Kunstkopf der Woche: Eveline Egerer: - Künstlerin von Fritz Grohs

"Die Dialektik des Einen und des Anderen"

Ein Hörstück im Rahmen des Projekts
"GET THE RIGHT TRACK"

von Andreas Dworak und Beate Schachinger



PLAY
http://www.kunstradio.at/1994A/MP3/14_04_94.mp3

In ihrem Hörstück bzw. Projekt, thematisiert das Wiener Autorenduo Andreas Dworak und Beate Schachinger die alltäglich wiederkehrende und permanente Konfrontation des Menschen mit dem Mühsal der Entscheidungsfindung: oftmals erschweren widersprüchliche Wünsche, Ziele und Vorstellungen die eindeutige Wahl für eine bestimmte Richtung und Destination.

Zur metaphorischen Darstellung dieser Problematik wählen die beiden Autoren das Gehäuse einer Untergrundbahn mit ihren Bahnsteigen, Haltestellen und Gleisen: "So wie die Züge in verschiedenen Richtungen fahren, gibt es in unserem Leben verschiedene Möglichkeiten zu handeln." Die U-Bahnen einiger Metropolen - im Hörstück handelt es sich um jene in Baku und New York - bilden auch den physischen Rahmen, innerhalb dessen die Akteure von "Die Dialektik des Einen und des Anderen" binäre, bzw. einander entgegengesetzte Wahlmöglichkeiten ersinnen und artikulieren, bevor sie Entscheidungen treffen: "Die Menschen halten in ihnen (...) innere Monologe", vermuten die Autoren.

Die Assoziationen U-Bahn-Destinationen/persönliche Entscheidungen und Ziele war auch Angelpunkt der Realisierung dieser Radioarbeit: Andreas Dworak und Beate Schachinger legten subjektiv ausgewählten Leuten, die sie während ihrer Aufenthalte in Baku und New York in Kunsthochschulen, Galerien und Parties trafen, Kopien von einem Foto einer U-Bahnstation vor.
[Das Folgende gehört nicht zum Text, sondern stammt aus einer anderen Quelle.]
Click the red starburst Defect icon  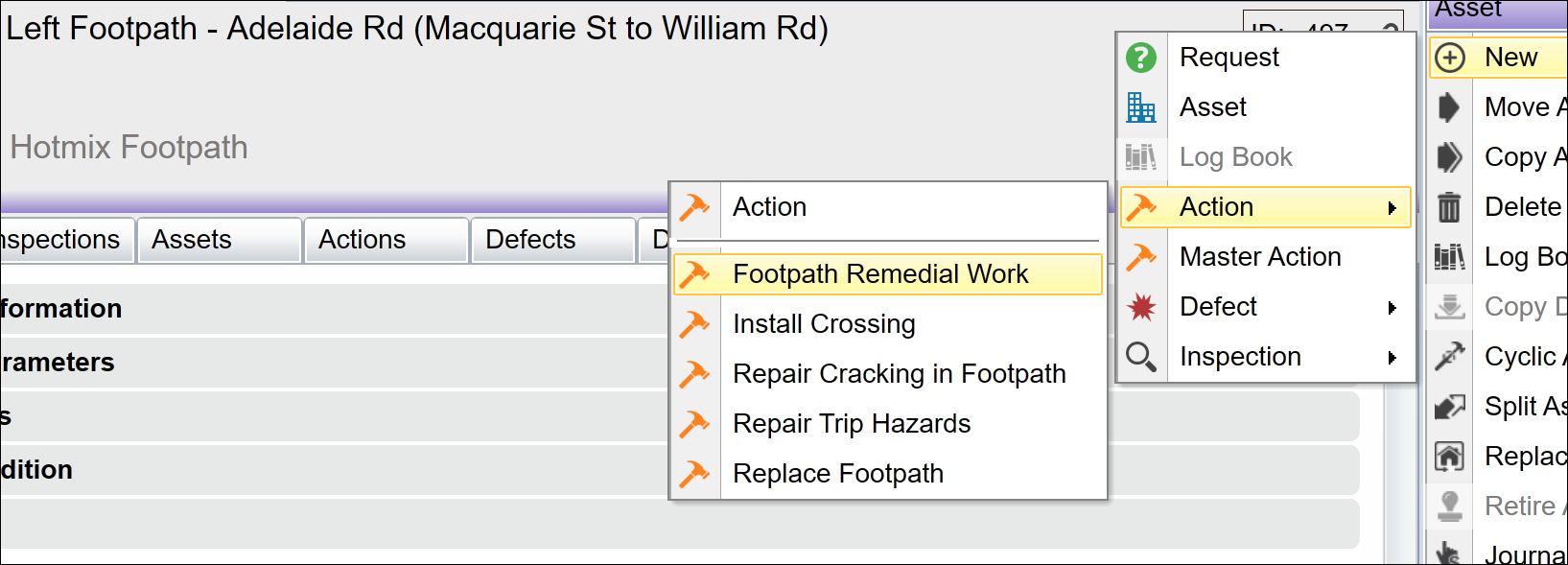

Das Besondere an dem Foto: die Beschriftung der Richtungsschilder war gelöscht worden. Die betreffenden Personen wurden aufgefordert, in diese Leerstellen eigene alternative und /oder bipolare Zielangaben und Bestimmungen einzutragen.
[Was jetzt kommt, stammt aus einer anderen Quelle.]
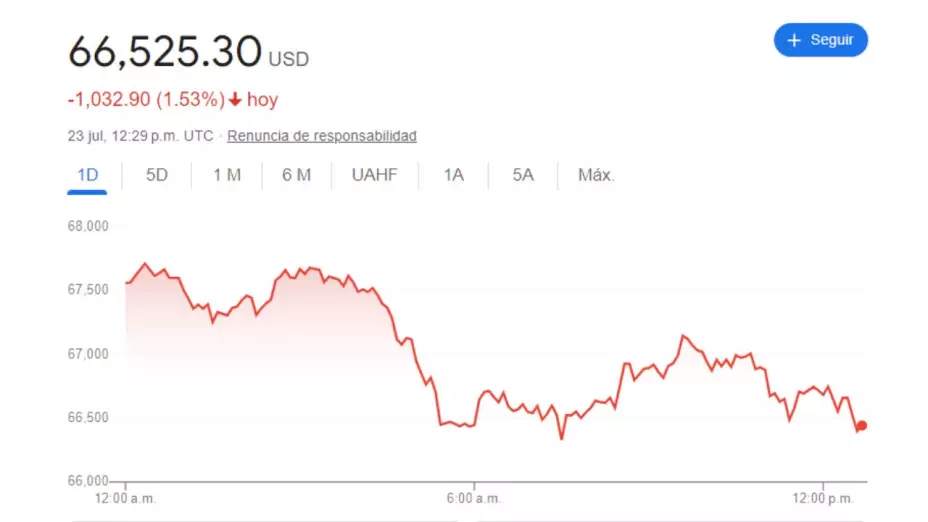This screenshot has width=928, height=522.
Task: Select the Máx. range tab
Action: tap(596, 175)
In "Dialektik des Einen und des Anderen" verblüfft die radiophone Wiedergabe dieser Entweder-Oder-Statements der Befragten aus Baku und New York durch die Vielfalt an (mehr oder weniger sorgenvollen) Gedanken und Ideen, die darin zum Ausdruck kommt. Alltägliche, ganz profane Entscheidungsqualen - wie etwa die Wahl "Ich möchte Bier/Ich spucke auf Bier" oder die Frage nach dem richtigen Katzenfutter ("Hills oder Whiskas?") alternieren mit einander kontrastierenden Betrachtungsweisen der eigenen Lebensphilosophie und des persönlichen Lebensstils, sowie mit Entscheidungen von existentieller Bedeutung: "Harmonie und Zusammengehörigkeitsgefühl ist großartig/Man muß seine eigene Identität kennenlernen" oder Soll ich menen kreativen Instinkten folgen und als professsioneller Künstler arbeiten/Soll ich weiterhin meine schriftlichen und administrativen Fähigkeiten einsetzen, um Geld zu machen?".

Im Radiosütck sind die O-Tonaufnahmen der Statements aus Baku inmitten des akustischen Raums der U-Bahn von Baku, die Aussagen der New Yorker im Klangraum der Subway von New York zu hören. Die unterschiedlichen Lebensumstände und Denkweisen der Bewohner der beiden Metropolen lassen sich für den Hörer ebenso erahnen wie die städtespezifischen Eigenheiten, die auch die Atmosphäre in den Fortbewegungsmitteln im Untergrund prägen.